Odds and Probability || Formula for calculating odds

In this chapter, we will discuss the concept of odds and differentiate it with the concept of probability.

Understand that both probability and odds are the expressing the likelihood of an event but in different way.

What are Odds ?

Odds tells the likelihood of happening an event against non favorable outcome.

The formula for odd is given as;

\mathtt{Odds\ =\ \frac{Number\ of\ Favorable\ outcomes}{Number\ of\ Non\ Favorable\ outcome}} \\\ \\

For any analyst, the odds shows the ratio of number of outcomes in our favor to the outcomes not in favor.

Let us understand the concept with an example.

Suppose you went to a casino for betting. In the premises, the host welcomes and introduce you to a game. In the game, a dice will be rolled once and you will win the prize if the outcome is number 5.

Now as a gambler, you have to calculate the chance of winning the game.

Let event A be the favorable and B be the non favorable outcome.

A = { 5 }
Number of favorable outcome = 1

B = {1, 2, 3, 4, 6}
Number of unfavorable outcome = 5

\mathtt{Odds\ =\ \frac{Number\ of\ Favorable\ outcomes}{Number\ of\ Non\ Favorable\ outcome}}\\\ \\ \mathtt{Odds\ =\frac{1}{5} \ \ \ or\ 1:5}\\ \\

Hence, there is 1 out of 5 chance of winning the game.

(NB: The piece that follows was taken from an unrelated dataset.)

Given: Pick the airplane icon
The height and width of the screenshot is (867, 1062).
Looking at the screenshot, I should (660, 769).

This mean that the chance of loosing the game is more.

In percentage, the odd of game is expressed as;

\mathtt{odds( in\ percentage) =\frac{1}{5} \times 100\ =20\%}

It means that 20% outcomes are in favor and 80% outcomes are not in favor.

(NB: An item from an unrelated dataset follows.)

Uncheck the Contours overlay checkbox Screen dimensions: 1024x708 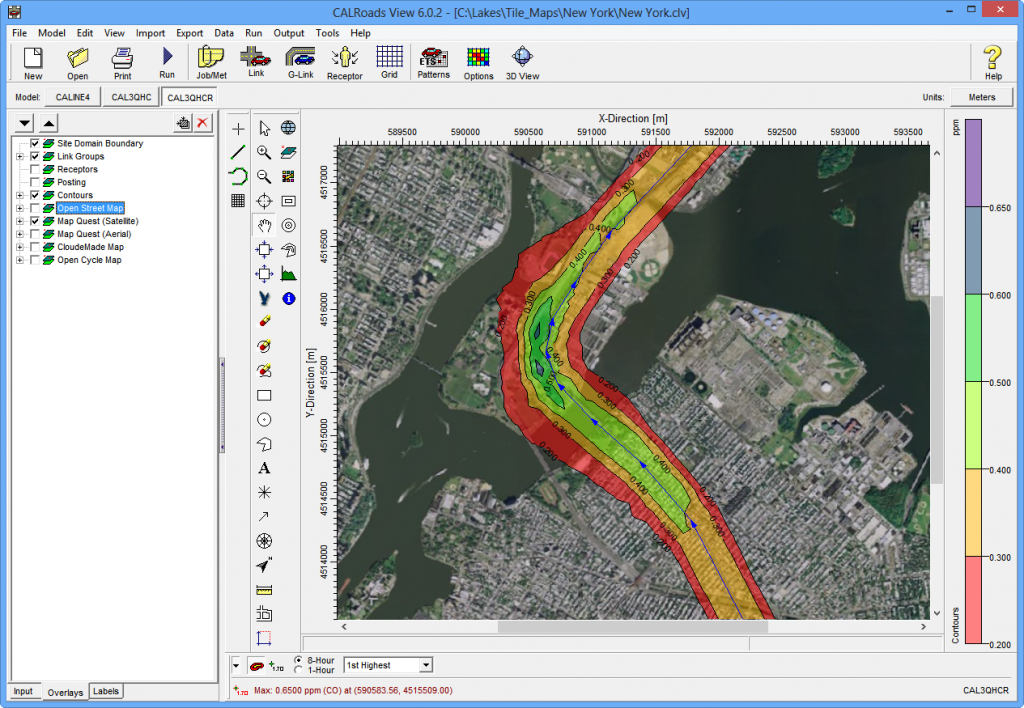pos(35,195)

Difference between odds and probability

There is a slight difference in odds and probability.

In probability, we calculate the chance of happening an event against total outcomes. Whereas, odds tells the likelihood of an event against unfavorable outcome.

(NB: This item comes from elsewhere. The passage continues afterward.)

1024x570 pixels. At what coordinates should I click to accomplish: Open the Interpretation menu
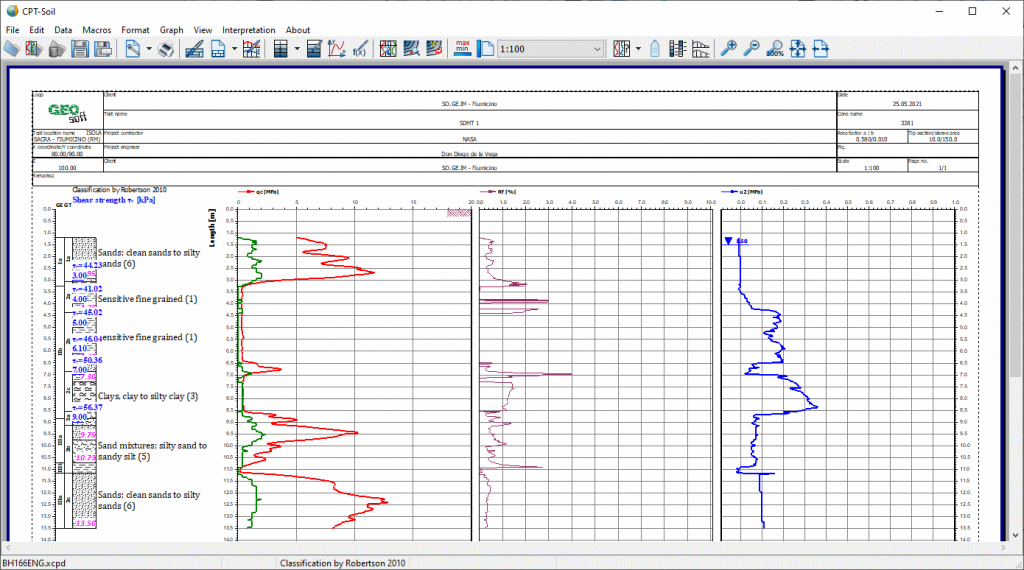point(248,30)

There is also slight difference in probability and odds formula;

\mathtt{Probability\ =\ \frac{Number\ of\ favorable\ outcome}{Total\ possible\ outcomes}}\\\ \\ \mathtt{Odds\ =\ \frac{Number\ of\ Favorable\ outcomes}{Number\ of\ Non\ Favorable\ outcome}}

Let us understand both the concept with example.

Probability of event = 2/3
It tells that out of total 3 outcomes, 2 outcomes are in our favor.

Odds of event =2 / 3
It tells that for the experiment, 2 outcomes are in favor and 3 are not in favor. Hence, odds are against us as there are less favorable outcomes.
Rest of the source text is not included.